The most common management tool was a carrot and a stick, because organizations believed that their employees are lazy slackers who can’t work without it. Most of the people were in a mood of tribal leadership 2 where the motto is “my life sucks”. Complaining all the time. Not happy, not motivated. Their only motivation to do something was driven by getting some bonus – a carrot, or because they were forced to – a stick.
Organizations are trying to create a process to describe everything, to have every possibility thought over. Companies create career paths and talk about motivation. They have spent months describing KPIs, but the more processes and specializations they had, the less responsibility and goal driven individuals they had. They were starving. They tried to cut on expenses, but that did not bring any long term success either.

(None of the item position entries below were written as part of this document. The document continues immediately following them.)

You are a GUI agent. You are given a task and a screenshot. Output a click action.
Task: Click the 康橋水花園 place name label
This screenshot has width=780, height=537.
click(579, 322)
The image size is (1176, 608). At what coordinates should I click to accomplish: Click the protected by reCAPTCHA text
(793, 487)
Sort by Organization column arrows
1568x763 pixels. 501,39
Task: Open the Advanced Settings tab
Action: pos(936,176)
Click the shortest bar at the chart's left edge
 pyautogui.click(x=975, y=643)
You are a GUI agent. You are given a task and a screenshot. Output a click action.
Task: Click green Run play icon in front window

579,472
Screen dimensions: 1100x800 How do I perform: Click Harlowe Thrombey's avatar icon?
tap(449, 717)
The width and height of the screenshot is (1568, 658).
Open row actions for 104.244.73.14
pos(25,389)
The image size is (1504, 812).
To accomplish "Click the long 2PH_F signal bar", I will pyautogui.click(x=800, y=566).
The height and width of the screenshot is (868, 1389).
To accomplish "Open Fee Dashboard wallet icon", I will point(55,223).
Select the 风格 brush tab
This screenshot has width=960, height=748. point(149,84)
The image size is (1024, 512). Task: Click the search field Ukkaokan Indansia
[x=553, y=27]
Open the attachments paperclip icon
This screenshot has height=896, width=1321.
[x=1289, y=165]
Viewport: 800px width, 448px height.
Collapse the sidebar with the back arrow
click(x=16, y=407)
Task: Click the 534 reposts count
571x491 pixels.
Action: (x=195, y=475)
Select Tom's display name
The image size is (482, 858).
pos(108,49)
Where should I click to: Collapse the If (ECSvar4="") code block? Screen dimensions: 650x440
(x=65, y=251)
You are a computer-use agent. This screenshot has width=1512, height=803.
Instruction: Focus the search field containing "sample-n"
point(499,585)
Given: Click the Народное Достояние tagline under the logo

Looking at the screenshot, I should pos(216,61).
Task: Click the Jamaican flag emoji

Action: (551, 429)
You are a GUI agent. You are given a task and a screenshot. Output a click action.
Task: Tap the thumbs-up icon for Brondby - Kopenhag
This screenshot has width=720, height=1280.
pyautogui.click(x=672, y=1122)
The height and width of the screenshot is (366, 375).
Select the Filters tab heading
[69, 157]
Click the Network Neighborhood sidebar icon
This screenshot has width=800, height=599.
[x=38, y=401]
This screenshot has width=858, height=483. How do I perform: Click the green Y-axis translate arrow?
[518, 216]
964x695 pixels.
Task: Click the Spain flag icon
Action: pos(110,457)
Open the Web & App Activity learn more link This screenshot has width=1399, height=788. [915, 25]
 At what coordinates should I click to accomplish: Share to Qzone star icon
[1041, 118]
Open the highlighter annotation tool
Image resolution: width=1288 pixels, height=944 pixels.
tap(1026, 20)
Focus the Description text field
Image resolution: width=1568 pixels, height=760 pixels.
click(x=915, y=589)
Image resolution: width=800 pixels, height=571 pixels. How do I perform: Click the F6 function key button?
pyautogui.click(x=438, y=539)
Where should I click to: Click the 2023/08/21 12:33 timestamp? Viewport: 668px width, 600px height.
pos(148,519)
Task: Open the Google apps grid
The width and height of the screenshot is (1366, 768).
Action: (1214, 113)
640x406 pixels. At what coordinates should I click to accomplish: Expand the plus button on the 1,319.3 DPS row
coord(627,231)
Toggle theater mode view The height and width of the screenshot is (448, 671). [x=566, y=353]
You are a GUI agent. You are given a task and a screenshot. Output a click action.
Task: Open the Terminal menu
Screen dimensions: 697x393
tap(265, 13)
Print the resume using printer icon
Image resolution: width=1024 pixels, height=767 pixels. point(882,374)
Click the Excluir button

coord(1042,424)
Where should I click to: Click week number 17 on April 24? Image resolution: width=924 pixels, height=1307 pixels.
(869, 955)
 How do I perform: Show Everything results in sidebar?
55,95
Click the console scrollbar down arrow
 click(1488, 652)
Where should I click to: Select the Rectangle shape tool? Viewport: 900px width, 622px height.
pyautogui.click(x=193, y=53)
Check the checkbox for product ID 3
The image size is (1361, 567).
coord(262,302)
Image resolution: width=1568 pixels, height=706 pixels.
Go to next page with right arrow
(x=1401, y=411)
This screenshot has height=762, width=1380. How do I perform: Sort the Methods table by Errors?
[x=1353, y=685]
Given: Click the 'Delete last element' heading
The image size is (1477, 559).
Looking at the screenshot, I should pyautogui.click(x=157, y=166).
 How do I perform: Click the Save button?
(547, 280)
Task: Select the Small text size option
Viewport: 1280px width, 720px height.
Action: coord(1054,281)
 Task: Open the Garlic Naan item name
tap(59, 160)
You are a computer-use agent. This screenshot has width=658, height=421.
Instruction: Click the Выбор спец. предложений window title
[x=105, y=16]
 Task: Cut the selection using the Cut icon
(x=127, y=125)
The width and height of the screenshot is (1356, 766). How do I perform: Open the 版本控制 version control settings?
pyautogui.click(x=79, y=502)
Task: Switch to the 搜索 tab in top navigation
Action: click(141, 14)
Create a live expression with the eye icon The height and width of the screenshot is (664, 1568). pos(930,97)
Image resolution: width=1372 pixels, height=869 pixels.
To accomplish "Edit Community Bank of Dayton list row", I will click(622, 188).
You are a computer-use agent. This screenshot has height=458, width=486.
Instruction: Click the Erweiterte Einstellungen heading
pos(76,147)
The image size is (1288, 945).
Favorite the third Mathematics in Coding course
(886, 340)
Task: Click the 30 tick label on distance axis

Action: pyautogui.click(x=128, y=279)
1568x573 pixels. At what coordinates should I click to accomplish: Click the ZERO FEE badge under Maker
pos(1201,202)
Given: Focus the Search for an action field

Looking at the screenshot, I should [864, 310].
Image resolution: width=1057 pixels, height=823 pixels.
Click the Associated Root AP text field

The pressure on individuals to make themselves more successful, better, and smarter than others was huge. “What if my colleague is be better in the performance review?” “What if I am not promoted in two years?” It leads to a culture that emphasizes own goals over the organizational ones. Most of the managers and experts live in the third level of the tribal leadership model, where they believe that “I’m great, but you are not.” So they treat their employees and colleagues with little respect or trust. This leads to the leadership style of “leader-follower”, where the managers decide, and the people below them just do the job. No initiative is expected. People just follow the process and do what is ordered.